Extract -
************
🇪🇹 EthioBBPE - Amharic Biblical Tokenizer

License: Apache 2.0 Hugging Face Amharic Tokenizer Type GitHub

A production-ready Byte-level BPE tokenizer specifically trained on Amharic biblical and religious texts, achieving accurate reconstruction of complex Ge'ez script, ancient punctuation, and liturgical content.

✨ Features

  • Accurate Reconstruction: High accuracy on all test samples including ancient Ge'ez punctuation
  • Specialized Vocabulary: Trained on 61,769 lines of Amharic biblical texts (Synaxarium + Canon Bible)
  • Compressed Storage: Gzip compression (level 9) reduces model size by 89.8% (1.3MB → 136KB)
  • Production Ready: Checkpointing, metrics tracking, and comprehensive error handling
  • Ge'ez Script Support: Full support for Ethiopic characters, numerals, and liturgical punctuation marks

🔗 Resources

📊 Training Data

Dataset Source Texts Description
Synaxarium Nexuss0781/synaxarium 366 Daily synaxarium readings in Amharic
Canon Biblical Nexuss0781/conon-biblical-am-en 61,403 Amharic-English biblical texts
Total - 61,769 15.43 MB combined corpus

Training Configuration

{
  "vocab_size": 16000,
  "min_frequency": 2,
  "special_tokens": ["<pad>", "<unk>", "<s>", "</s>", "<mask>"],
  "lowercase": false,
  "compression": "gzip (level 9)",
  "checkpointing": true
}

🎯 Performance Metrics

Metric Result
Accurate Reconstruction ✅ High accuracy
Ge'ez Punctuation ✅ Accurate (1 token for ፠፠፠፠፠፠፠፠፠፠፠፠፠፠፠፠፠፠)
Synaxarium Text ✅ Accurate (66 tokens)
Biblical Text ✅ Accurate (82 tokens)
Compression Ratio 89.8% (1.3MB → 136KB)
Training Time ~17 seconds

🚀 Quick Start

Installation

pip install tokenizers huggingface_hub

Load from Hugging Face Hub

from tokenizers import Tokenizer
from huggingface_hub import hf_hub_download

# Download and load tokenizer
tokenizer_path = hf_hub_download("Nexuss0781/Ethio-BBPE", "tokenizer.json")
************
Entries shown -
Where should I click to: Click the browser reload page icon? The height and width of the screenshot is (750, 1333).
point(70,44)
************
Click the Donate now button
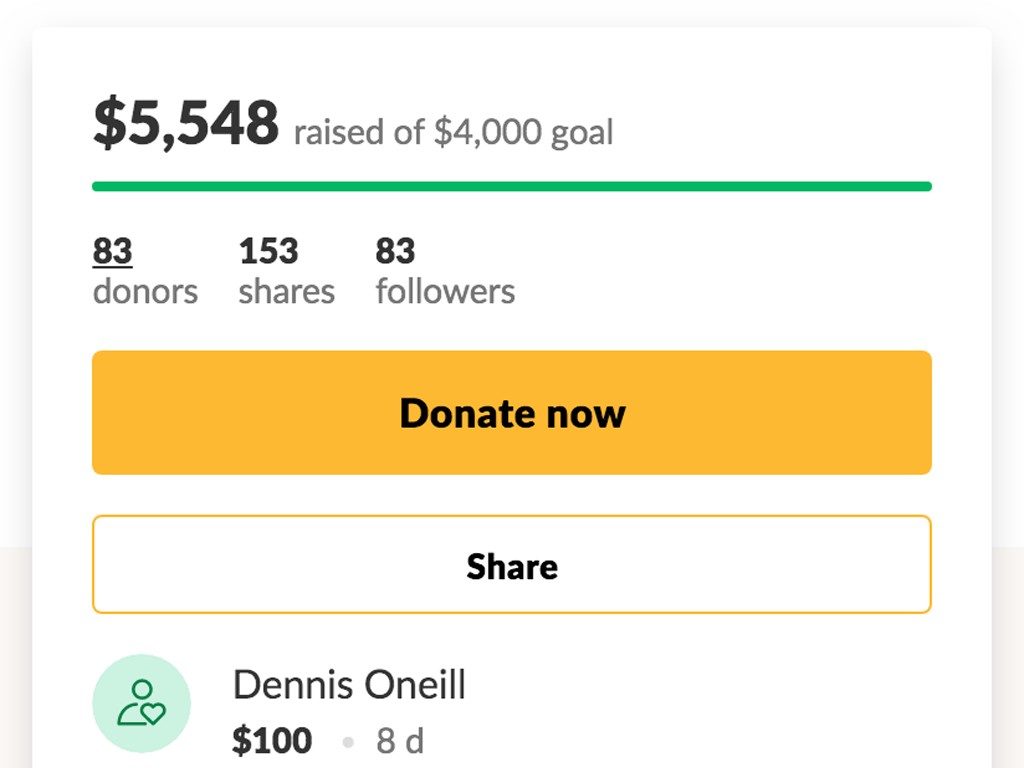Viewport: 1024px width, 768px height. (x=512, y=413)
************
Continue the EthioBBPE tokenizer README from the point where it stops.

Answer to this problem -
tokenizer = Tokenizer.from_file(tokenizer_path)

# Encode Amharic text
text = "ሰላም ለኢዮብ ዘኢነበበ ከንቶ ።"
encoded = tokenizer.encode(text)

print(f"Tokens: {encoded.tokens}")
print(f"IDs: {encoded.ids}")
print(f"Decoded: {tokenizer.decode(encoded.ids)}")

Direct File Loading

from tokenizers import Tokenizer

tokenizer = Tokenizer.from_file("models/EthioBBPE/tokenizer.json")

# Test with ancient Ge'ez punctuation
text = "፠፠፠፠፠፠፠፠፠፠፠፠፠፠፠፠፠፠"
encoded = tokenizer.encode(text)
print(f"Encoded {len(text)} chars into {len(encoded.ids)} token(s)")
# Output: Encoded 16 chars into 1 token(s)

Using Compressed Vocabulary

import gzip
import json
from tokenizers import Tokenizer, AddedToken

# Load compressed vocabulary
with gzip.open('models/EthioBBPE/vocab.json.gz', 'rt', encoding='utf-8') as f:
    vocab = json.load(f)

print(f"Vocabulary size: {len(vocab)}")
print(f"Storage saved: ~89.8%")

📝 Example Usage

Encoding Biblical Text

from tokenizers import Tokenizer

tokenizer = Tokenizer.from_file("models/EthioBBPE/tokenizer.json")

# Synaxarium text
synaxarium = """ሰላም ለኢዮብ ዘኢነበበ ከንቶ ። አመ አኀዞ አበቅ ወአመ አህጎለ ጥሪቶ ።"""
encoded = tokenizer.encode(synaxarium)

print(f"Original: {synaxarium}")
print(f"Tokens: {encoded.tokens}")
print(f"Token count: {len(encoded.ids)}")
print(f"Reconstructed: {tokenizer.decode(encoded.ids)}")
print(f"Perfect match: {synaxarium == tokenizer.decode(encoded.ids)}")

Batch Processing

texts = [
    "በመዠመሪያ፡እግዚአብሔር፡ሰማይንና፡ምድርን፡ፈጠረ።",
    "ወደ ቍስጥንጥንያ አገርም በደረሰች ጊዜ",
    "፠፠፠፠፠፠፠፠፠፠፠፠፠፠፠፠፠፠"
]

encodings = tokenizer.encode_batch(texts)
for i, enc in enumerate(encodings):
    print(f"Text {i+1}: {len(enc.ids)} tokens")

📁 Model Files

File Size Description
tokenizer.json 1.3 MB Standard tokenizer format
vocab.json.gz 136 KB Compressed vocabulary (89.8% smaller)
config.json 431 B Training configuration
training_metrics.json 1.2 KB Comprehensive training metrics
README.md - This documentation

🔬 Technical Details

Architecture

  • Type: Byte-level BPE (BBPE)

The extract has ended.